The dictionary defines virility as "the quality of having strength, energy, and a strong sex drive, or manliness". The image of the so called "virility", even for senior men, is everywhere! You see images on social media of a sleeve popping bicep muscled senior model strutting down the runway, or a web advertisement of older men with chiseled abs together with younger women admiring their "manhood". Occasionally, I do get senior patients whose physiques are comparable to someone younger, still, compete in triathlons, and continuously brag of their "exploits" every time they come in for a check-up. Truth be told, the concept of virility covers a wide spectrum that is influenced by multiple factors not just current state of health and well-being, but also by cultural norms, societal pressures, and evolving interpersonal relationships.
Aging, no doubt, introduces many changes in the male body. Muscle mass, strength and endurance decrease in varying rates among older persons. If pronounced, this is called sarcopenia and is especially prominent in those with less muscle mass. There are changes in the joints, including decreasing cartilage elasticity and synovial fluid. A dip in cardiovascular endurance due to hardening of the heart valves and blood vessels may be evident. Efficiency in the use of energy of the heart muscle is minimized. The respiratory system has less staying power that is attributed to an increased stiffness of the lungs and the chest wall, and due to an inadequate gaseous exchange.
The male reproductive system also undergoes changes as one advance in years. The most common of which is an enlargement of the prostate gland. A noticeable decline in testosterone levels may well be associated with aging or as a consequence of a medical condition. A reduction in the amount of seminal fluid being secreted may lead to less fluid ejaculated during sexual intercourse. Sperm production slows down, which translates to a low sperm count, in turn, may affect the ability to fertilize a female egg during ovulation.
An important area of discussion as one age is the increasing incidence and prevalence of diseases. These include cardiovascular diseases (e.g. hypertension, coronary artery disease, and heart failure), pulmonary diseases (e.g. bronchitis, emphysema), type 2 diabetes, obesity, and osteoarthritis. These diseases and polypharmacy (the simultaneous use of multiple drugs by a single patient, for one or more conditions) may affect virility.
What do these all add up to?
- The overall decline in physical functionality - Exercises: like weightlifting, running, or mountain biking may become increasingly difficult to do. Sexual performance may be affected. Reason being a decrease in muscle mass, strength, and endurance worsened by a diminution in exercise capacity of the heart or secondary to a pulmonary disease.

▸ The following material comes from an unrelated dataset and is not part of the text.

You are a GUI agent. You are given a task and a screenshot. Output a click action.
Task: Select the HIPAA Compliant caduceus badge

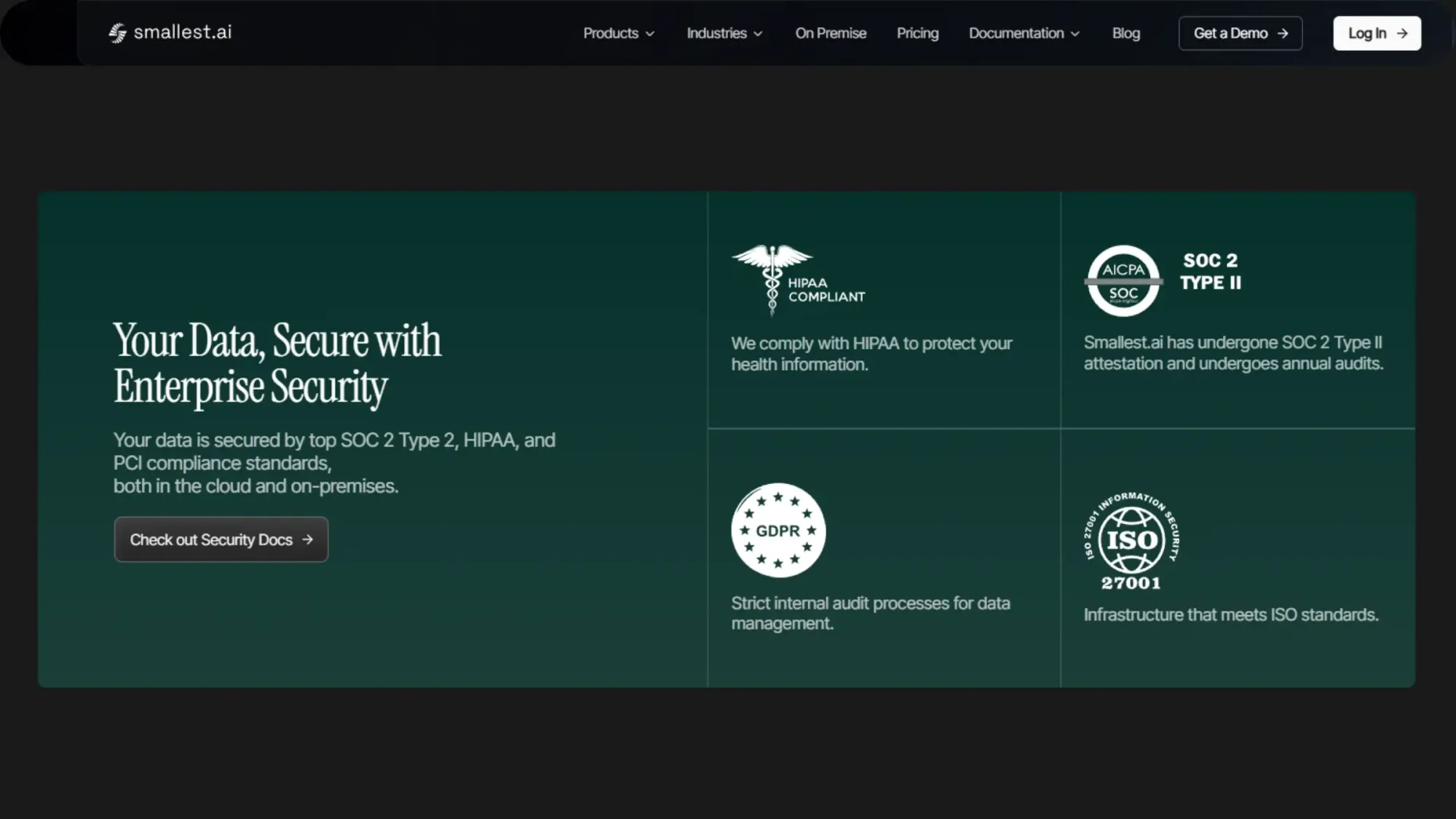[798, 278]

- Erectile dysfunction - due to age-related changes in the blood vessels of the penis, from diseases that affect the blood vessels like type 2 diabetes, effects of vices like smoking, or related to medications being taken. Poor erectile quality puts a heavy toll on the male psyche, especially in aspects of being unable to provide satisfactory sexual contact.
- Male libido may be affected - due to a decline in testosterone levels, an overall lack of energy or fatigue related to disease, and effect of medications being taken (e.g. antihypertensive medications or medications for the prostate) or may also be a psychological consequence of being in a less-than-optimal state of health. Decreasing libido also directly affects how the female partner receives sexual pleasure and may result in undue stress in the sexual relationship of a couple.
- Mood disorders - particularly depression, may arise as a symptom of testosterone deficiency. It can also be a consequence of the previously mentioned co-morbid conditions.
What should one do to maintain or prolong his virility?
- One of the most important aspects is to ensure an excellent baseline health even in the younger years. The benefits of this are carried over as one age and considerably attenuates up to some extent the effects of aging.
- Exercise, particularly strength training, helps promote muscle mass, strength, and endurance. The benefits can still be achieved even if strength training is done in the senior years. With exercise, the functional decline is prevented, hence most activities, including those related to sex, can be performed with satisfaction.
- Early and adequate control of all co-morbid conditions is crucial to prevent permanent complications that can affect all aspects of virility. Close coordinated care with your physician is important to discuss treatment goals, especially to avoid or minimize medications that may affect virility.
- Cessation of vices that adversely affect virility. Smoking may look “macho” but it hurts your body, especially your “manhood” much more.
- For those who still suffer from erectile dysfunction, but are in general good health, safe medications called phosphodiesterase-5 inhibitors can be used 30 minutes prior to sexual contact, to help improve erection quality and duration. It is not recommended taking untested or unproven supplements, or worse, those with serious adverse reactions like priapism (excessively long and painful erections). Be very careful before popping a pill from that shady street hawker, quirky herbalist or pervy buddy.
Consider all of these points in helping maintain your virility. Your health is important to us because YOU’RE THE MAN!